Ovate rétorqua d’une manière musclée : « Tes réponses sont effarantes, décevantes, blessantes. Elles font fuir les rêves et soufflent à l’imagination de revenir à la réalité. Tes réflexions sont empreintes d’une lumière froide qui suggère de prendre garde à tes mots avant que tu ne les transforment en maux. Lorsque les réponses se mettent à danser autour du pot, le pas de deux se fragilise, puis se brise. Au XVIIe siècle tu aurais été une précieuse ridicule réclamant ses sels à chaque émotion, et chacun sait que la scène des sels n’était que comédie ».

La conversation se faisait de plus en plus répétitive et stérile. Si la faconde amoureuse de Grabat attendrissait Ovate, elle ne correspondait en rien au comportement de cet homme sans finesse, dont les manières volontairement offensantes, portaient atteinte à la générosité et à la délicate tendresse qu’elle lui témoignait. Mais dès que Grabat sentait que l’Ovate prenait la poudre d’escampette, il se faisait alors tout petit. Il était la caricature du Boomer à l’esprit miellé, sournois et moqueur. Seule sa fragilité avait suscité en elle une sorte de compassion affective et bâtarde qui ne disait pas son nom. 

Elle se complaisait dans ce jeu amoureux dont elle aimait la beauté des phrases, des mots et de l’écriture qu’elle inspirait à Grabat. Elle était amoureuse de l’amour qu’il éprouvait pour elle, mais pouvait-elle aimer un individu qui se réduisait lui-même à une vitre de quelques millimètres et dont la vie se résumait à une course effrénée à la recherche du temps perdu ? A quoi tout cela pouvait-il mener ?

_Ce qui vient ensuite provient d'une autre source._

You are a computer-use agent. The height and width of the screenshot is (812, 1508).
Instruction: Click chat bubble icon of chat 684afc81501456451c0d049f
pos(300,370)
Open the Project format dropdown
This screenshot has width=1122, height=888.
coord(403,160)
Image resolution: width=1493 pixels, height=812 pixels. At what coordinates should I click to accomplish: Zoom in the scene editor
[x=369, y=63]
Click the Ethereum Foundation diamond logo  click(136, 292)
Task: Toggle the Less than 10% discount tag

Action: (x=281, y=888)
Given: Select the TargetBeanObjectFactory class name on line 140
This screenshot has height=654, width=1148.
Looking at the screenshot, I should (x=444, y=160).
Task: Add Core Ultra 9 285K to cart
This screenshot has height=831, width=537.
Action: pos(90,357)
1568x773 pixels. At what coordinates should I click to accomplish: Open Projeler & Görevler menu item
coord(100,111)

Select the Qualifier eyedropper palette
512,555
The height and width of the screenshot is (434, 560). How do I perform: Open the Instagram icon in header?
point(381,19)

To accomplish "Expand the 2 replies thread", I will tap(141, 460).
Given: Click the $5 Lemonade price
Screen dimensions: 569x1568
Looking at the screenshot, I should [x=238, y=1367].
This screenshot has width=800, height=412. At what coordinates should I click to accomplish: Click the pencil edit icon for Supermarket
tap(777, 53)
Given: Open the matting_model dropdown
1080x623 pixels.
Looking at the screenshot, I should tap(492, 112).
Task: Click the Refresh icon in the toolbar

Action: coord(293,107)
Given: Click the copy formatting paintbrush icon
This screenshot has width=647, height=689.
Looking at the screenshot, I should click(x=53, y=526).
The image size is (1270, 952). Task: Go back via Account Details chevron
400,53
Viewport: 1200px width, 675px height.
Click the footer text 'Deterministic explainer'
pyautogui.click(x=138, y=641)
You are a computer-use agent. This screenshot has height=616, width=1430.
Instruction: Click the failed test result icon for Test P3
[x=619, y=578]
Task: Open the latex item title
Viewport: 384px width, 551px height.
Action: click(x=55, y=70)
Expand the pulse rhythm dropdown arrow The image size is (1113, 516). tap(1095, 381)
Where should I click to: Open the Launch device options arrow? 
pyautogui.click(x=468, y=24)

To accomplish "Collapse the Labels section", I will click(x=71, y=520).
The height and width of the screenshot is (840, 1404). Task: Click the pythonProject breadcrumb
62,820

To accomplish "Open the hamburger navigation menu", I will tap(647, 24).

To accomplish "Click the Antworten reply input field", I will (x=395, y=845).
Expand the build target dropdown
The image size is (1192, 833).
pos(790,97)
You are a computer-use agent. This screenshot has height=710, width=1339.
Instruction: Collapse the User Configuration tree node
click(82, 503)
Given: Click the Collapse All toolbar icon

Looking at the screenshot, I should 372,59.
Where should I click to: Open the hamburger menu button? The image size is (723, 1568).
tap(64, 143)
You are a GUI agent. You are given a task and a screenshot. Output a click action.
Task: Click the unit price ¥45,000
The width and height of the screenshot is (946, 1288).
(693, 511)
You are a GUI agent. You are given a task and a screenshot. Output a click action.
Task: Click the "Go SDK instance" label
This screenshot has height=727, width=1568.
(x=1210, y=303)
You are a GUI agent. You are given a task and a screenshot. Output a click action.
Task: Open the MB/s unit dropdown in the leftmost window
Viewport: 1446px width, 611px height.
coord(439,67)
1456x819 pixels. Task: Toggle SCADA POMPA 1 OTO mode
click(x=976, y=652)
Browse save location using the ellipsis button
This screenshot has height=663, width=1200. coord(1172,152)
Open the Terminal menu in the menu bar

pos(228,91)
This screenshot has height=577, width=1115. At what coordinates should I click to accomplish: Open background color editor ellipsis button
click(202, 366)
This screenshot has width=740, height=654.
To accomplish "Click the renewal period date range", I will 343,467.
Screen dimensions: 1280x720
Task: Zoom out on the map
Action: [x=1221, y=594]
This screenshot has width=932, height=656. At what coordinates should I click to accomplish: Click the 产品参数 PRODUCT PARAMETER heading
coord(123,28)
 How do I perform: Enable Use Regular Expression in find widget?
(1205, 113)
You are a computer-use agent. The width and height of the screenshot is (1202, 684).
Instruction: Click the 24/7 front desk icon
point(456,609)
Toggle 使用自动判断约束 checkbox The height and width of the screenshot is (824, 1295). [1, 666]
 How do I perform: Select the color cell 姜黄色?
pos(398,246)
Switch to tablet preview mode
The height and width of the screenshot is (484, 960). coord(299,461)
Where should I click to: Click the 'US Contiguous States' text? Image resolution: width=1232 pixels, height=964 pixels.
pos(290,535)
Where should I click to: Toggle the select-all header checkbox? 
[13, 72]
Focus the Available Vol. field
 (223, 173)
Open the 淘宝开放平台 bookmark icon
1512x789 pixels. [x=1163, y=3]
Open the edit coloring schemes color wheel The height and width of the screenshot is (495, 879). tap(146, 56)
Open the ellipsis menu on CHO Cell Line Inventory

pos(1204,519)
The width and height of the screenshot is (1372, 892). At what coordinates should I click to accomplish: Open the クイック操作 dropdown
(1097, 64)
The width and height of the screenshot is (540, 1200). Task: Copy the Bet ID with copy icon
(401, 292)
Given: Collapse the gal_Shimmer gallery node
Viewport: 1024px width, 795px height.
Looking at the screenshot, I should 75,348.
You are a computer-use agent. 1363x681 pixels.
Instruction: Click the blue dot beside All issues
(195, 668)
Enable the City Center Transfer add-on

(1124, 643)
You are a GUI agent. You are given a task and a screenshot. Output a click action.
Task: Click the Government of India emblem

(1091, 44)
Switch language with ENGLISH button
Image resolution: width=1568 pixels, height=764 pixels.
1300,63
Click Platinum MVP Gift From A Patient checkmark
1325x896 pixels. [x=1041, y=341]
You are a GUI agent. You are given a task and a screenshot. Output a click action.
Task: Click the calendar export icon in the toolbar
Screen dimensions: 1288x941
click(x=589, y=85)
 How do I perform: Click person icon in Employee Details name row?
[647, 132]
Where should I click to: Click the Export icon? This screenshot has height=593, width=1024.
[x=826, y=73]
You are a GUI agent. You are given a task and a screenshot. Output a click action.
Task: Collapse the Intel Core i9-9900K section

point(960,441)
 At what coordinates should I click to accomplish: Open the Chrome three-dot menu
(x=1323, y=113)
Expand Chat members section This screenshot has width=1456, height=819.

Ovate persistait néanmoins à l’encourager à bouger, il en mourrait d’envie disait-il, mais il mourrait aussi de trouille. La grande gueule craignait les représailles redoutables de sa Thénardier. «Elle me fait à manger». C’était la condition siné qua non de l’attachement d’un homme à son épouse. C’est ainsi que se calcule dans ces groupes la valeur d’une épouse et d’une mère. Pour la valeur ajoutée, « elles élevaient les gosses et tenaient leurs maisons ». Ainsi, elles avaient droit aux robes qui avaient valeur de respect.

Ce qui était la normalité pour l’immense majorité des épouses et des mères, devenaient des qualités chez ces braves filles qui n’ont rien d’autre à donner que ce qu’on les autorise à donner. La notion de respect avait une piètre signification dans ces milieux où les hommes humilient les femmes de toutes les façons, depuis le mariage jusqu’à la mort.

“Je te laisse, je te laisse, j’ai les yeux qui piquent”. Il avait toujours les yeux qui piquent lorsqu’il voulait abréger une conversation où elle lui mettait les yeux en face des trous. Ovate décidait qu’il fallait espacer les conversations et y mettre fin tout doucement. Mais il fallait compter avec la nonchalance d’Ovate guidée par la pesanteur du confinement, et la détermination de Grabat, qui ne voulait pas perdre son joli jouet du moment.